IT IS common to see in job advertisements that employers are looking for “people who are passionate, keen to face challenges and learn on the job”, yet most companies do not know how to hire for passion.
The difference between the two is that one hires for tomorrow and the other hires for the next three to five years.
It has been reported that there will be an increase in hiring in all seven main industry sectors in Q2 this year (Manpower Group). So it is critical that companies learn how to look beyond job description and have systems in place to hire on passion.
It is no secret that hiring the wrong person and high staff turnover can take a huge toll on the organisation’s competitive edge.
At the same time, Gallup Poll reported in 2012 that Singaporeans are the unhappiest employees in the Asia-Pacific. The study showed that 76 per cent of Singapore workers are disengaged.
Could it be a sign that hiring has been very mechanical, to fill job posts rather than to engage employees’ spirits and harness their full potential?
One might say that passion is not easily detected on the resumé or interview. But there is a proper way to assess a candidate.
First, understand that hiring on passion means you want the candidate to be part of the organisation and stay for the long term. So the approach is always long-term, based on what the company needs in the next three to five years.
Factors such as gender and ability to work long hours may not be that important. Here are factors to take into account when hiring on passion:
Know what you are looking for
The most critical step is to identify specific competencies needed for the role, not just for the immediate needs but also for the long term.
Another factor not usually thought through is how your organisational culture affects the competency and type of person you are looking for.
HR managers need to move away from traditional job descriptions that focus on required skills and experience and adopt a performance-based description in their advertisements that clearly define tasks the candidate will be required to complete as part of the job.
For example, instead of listing the desired quality as “Able to handle stress and tight deadlines”, rephrase it as “Able to complete a maximum of five projects within two working weeks”.
Prepare before the interview
Many HR managers focus on the interview process itself and miss out on what needs to be done before the interview itself. Mismanaging these factors can be unfair to either candidate or the organisation when wrong assessments are made.
Pre-interview preparations include:
• Allocating a specific time and informing the candidate of it.
• Choosing a suitable location. Having an interview at a restaurant or café may make the candidate uncomfortable as others can overhear the conversation. Therefore his responses may not be forthcoming.
• Removing all potential distractions. Taking phone calls, walking in and out of the interview room and so on, shows that the interviewer is not taking the interview seriously. It will affect the morale of the candidate.
Prepare an opening script
The first thing to do is to put the candidate at ease. Have a welcome script prepared and aim to build rapport with the candidate. Here you need to re-state the expected time of the interview.
Use this interview technique
The Competency-Based Interview Technique (CBIT) is regarded as the best way to assess candidates’ competency and potential. It helps interviewers craft questions that will draw out the real competencies of the candidates.

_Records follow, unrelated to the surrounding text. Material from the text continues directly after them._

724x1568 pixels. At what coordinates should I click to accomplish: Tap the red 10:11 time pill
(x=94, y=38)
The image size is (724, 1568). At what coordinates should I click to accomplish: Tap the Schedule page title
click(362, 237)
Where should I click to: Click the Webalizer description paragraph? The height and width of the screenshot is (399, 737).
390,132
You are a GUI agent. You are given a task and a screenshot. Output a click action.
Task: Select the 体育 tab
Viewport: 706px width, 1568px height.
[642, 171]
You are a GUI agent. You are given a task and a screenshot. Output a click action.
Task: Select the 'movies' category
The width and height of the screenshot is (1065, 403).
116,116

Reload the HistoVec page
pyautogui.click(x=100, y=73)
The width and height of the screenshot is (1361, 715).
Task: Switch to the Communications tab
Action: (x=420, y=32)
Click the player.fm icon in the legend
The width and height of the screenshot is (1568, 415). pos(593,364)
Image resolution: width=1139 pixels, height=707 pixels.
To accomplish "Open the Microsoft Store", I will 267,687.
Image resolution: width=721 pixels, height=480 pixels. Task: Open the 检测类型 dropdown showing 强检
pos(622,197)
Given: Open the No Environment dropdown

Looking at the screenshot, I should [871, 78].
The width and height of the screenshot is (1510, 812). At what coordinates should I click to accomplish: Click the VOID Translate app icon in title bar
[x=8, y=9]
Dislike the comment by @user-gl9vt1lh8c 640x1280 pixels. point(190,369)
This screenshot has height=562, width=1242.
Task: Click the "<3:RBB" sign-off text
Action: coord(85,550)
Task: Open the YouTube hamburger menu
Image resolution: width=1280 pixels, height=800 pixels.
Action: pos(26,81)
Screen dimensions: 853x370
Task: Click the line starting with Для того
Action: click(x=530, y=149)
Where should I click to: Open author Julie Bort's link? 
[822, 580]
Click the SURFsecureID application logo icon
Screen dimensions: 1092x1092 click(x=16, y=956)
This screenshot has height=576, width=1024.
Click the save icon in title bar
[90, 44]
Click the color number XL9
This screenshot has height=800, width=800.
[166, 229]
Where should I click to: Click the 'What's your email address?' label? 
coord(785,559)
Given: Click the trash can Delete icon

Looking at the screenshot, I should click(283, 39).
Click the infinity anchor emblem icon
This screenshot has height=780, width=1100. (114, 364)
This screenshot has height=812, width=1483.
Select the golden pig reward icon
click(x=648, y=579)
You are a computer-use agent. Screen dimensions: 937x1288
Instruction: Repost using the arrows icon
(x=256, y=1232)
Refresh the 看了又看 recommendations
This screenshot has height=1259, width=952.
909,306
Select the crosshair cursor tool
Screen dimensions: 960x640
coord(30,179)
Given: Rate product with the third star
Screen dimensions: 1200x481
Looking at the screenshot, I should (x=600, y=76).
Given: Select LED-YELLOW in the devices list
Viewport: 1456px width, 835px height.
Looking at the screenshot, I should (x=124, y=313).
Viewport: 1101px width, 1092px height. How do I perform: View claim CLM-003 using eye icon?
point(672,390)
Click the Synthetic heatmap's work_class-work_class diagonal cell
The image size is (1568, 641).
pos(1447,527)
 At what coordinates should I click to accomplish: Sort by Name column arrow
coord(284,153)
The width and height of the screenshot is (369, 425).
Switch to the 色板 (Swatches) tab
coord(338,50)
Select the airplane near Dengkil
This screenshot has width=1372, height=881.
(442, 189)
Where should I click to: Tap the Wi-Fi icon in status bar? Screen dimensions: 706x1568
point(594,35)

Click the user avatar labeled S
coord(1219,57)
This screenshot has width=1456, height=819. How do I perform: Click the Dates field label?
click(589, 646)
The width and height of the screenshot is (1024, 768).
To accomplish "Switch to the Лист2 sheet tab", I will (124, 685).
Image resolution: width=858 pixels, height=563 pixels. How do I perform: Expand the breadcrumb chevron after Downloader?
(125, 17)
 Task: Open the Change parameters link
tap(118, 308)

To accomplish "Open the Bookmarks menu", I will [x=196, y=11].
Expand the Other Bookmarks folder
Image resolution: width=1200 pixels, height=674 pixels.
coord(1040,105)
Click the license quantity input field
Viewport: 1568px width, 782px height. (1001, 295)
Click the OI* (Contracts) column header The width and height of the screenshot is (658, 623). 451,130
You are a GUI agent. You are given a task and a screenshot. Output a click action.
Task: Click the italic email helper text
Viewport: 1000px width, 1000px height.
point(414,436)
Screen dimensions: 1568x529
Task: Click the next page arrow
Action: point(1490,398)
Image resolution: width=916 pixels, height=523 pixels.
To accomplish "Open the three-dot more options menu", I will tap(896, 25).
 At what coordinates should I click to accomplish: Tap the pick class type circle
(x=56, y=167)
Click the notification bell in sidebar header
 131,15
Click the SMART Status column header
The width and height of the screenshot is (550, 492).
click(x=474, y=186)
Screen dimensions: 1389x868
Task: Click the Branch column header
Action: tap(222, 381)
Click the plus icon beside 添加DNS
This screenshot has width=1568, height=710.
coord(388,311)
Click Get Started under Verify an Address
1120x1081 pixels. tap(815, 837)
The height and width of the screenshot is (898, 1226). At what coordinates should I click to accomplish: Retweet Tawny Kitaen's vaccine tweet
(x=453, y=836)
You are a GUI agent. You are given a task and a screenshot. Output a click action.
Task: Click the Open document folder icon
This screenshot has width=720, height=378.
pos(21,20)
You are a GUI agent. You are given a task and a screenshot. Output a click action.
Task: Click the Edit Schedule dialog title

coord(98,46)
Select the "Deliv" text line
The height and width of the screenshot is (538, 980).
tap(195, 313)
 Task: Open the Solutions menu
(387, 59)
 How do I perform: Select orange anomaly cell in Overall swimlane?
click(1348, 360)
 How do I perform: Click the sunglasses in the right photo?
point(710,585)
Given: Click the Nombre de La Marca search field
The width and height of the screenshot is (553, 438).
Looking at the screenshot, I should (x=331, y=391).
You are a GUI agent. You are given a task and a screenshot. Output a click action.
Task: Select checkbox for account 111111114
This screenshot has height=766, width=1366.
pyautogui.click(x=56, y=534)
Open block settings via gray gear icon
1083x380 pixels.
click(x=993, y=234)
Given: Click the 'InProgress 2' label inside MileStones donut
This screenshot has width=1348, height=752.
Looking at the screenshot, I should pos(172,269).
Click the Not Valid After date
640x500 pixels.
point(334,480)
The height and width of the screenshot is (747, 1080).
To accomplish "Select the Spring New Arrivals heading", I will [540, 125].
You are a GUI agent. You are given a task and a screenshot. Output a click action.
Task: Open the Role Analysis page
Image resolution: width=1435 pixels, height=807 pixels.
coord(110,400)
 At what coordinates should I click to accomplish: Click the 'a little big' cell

Instead of asking direct questions such as “Have you managed development of marketing collaterals? Tell me more about it”, CBIT encourages you to ask more revealing questions, such as, “Describe the most challenging marketing collateral you had to work on. How did you handle it?”
Here, the candidate is expected to share his actual experience and the interviewer will assess him on how he dealt with the situation.
Taking it a step further, HR managers can devise point systems to assess candidates so the interview process becomes more objective.
End on a good note
This is especially important when the candidate has moved on to the second or third interview and he has not made the cut.
Always follow up with an e-mail or phone call and give a quick explanation. This leaves the candidate with a good impression of the company.
Stop the vicious circle
Bringing in managers and leaders from outside the company seems like an easy alternative. But this sends a message to the staff that there is no real potential for growth within the company. This will contribute to a high staff turnover and the vicious circle continues.
Article by Amos Tay, chief recruitment officer and founder of Job Hatch Singapore. He has 14 years of experience in corporate human resources.